Classification of Planetary Nebulae through Deep Transfer Learning

by Dayang N. F. Awang Iskandar 1,2,*,†, Albert A. Zijlstra 2,†, Iain McDonald 2,3, Rosni Abdullah 4, Gary A. Fuller 2, Ahmad H. Fauzi 1 and Johari Abdullah 1
Reviewer 1: Anonymous
Reviewer 2: Anonymous
Submission received: 11 August 2020 / Revised: 6 December 2020 / Accepted: 7 December 2020 / Published: 11 December 2020

Round 1

Reviewer 1 Report

This is an interesting paper that deals with the problem of automated classification of planetary nebulae (PNe) using Deep Learning (DL) algorithm. From the point of view of research on the field of PNe, I believe this work makes a progress in the field, although I have some concerns that I would like the authors to clarify and revise. 

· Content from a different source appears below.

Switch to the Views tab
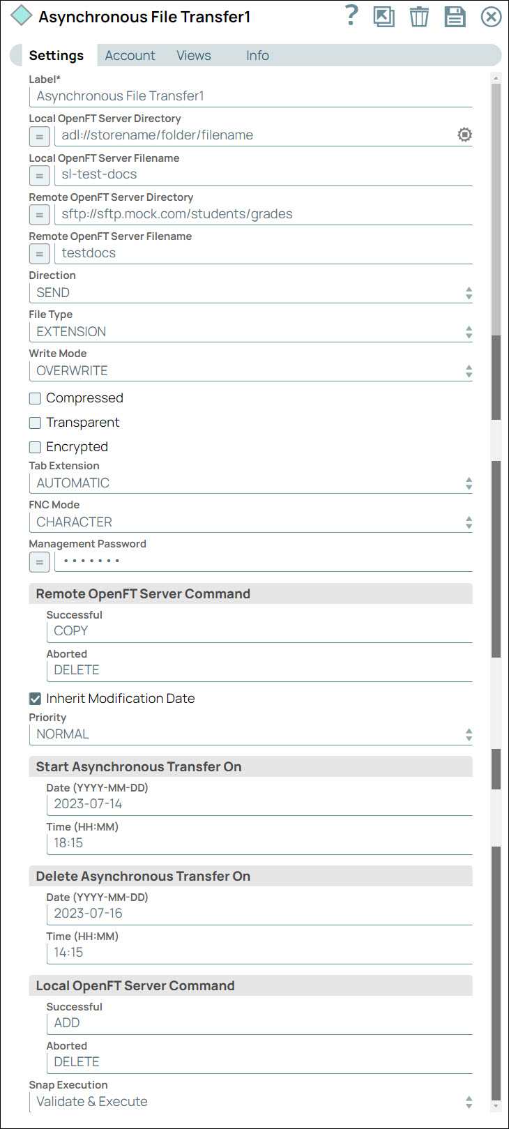[x=193, y=55]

I am particularlyconcerned about the image processing previous to the DL classification. The input consists of PNG images, with a 8-bit normalized intensity scale (255 levels). The authors will agree that a lot of information is lost with respect to the original FITS files. I consider this to be a serious drawback of the method here presented. More critical seems the complex image processing to remove background stars. This makes not universal the applicability of the method. It would be more useful to set limits to apply this method based on the stellar density (with respect to the nebular angular size).

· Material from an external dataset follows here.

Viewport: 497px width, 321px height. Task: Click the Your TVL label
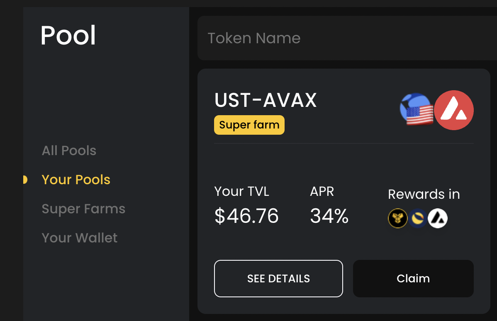pos(241,191)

The authors conclude that the DL method does not work properly for the morphological classification of PNe. In their words "Morphologies are probably best measured from targeted observations and it may be helpful to add such images to the training set." The first half of this statement does not come as a big surprise given the morphological and structural complexity of PNe. The need for additional information (deeper images, images in different emission lines) and the reduced number of PNe requiring morphological classification makes quite questionable even considering applying DL methods. It seems to me it is not worthwhile the amount of work devoted to this aim given the expected and obtained results.

Author Response

Please refer to the attached PDF file.

Author Response File: Author Response.pdf

Reviewer 2 Report

The authors present a comparison of the performance of different combinations of DTL methods and set of images to identify and classify Planetary Nebulae. The manuscript is well written and mostly clear.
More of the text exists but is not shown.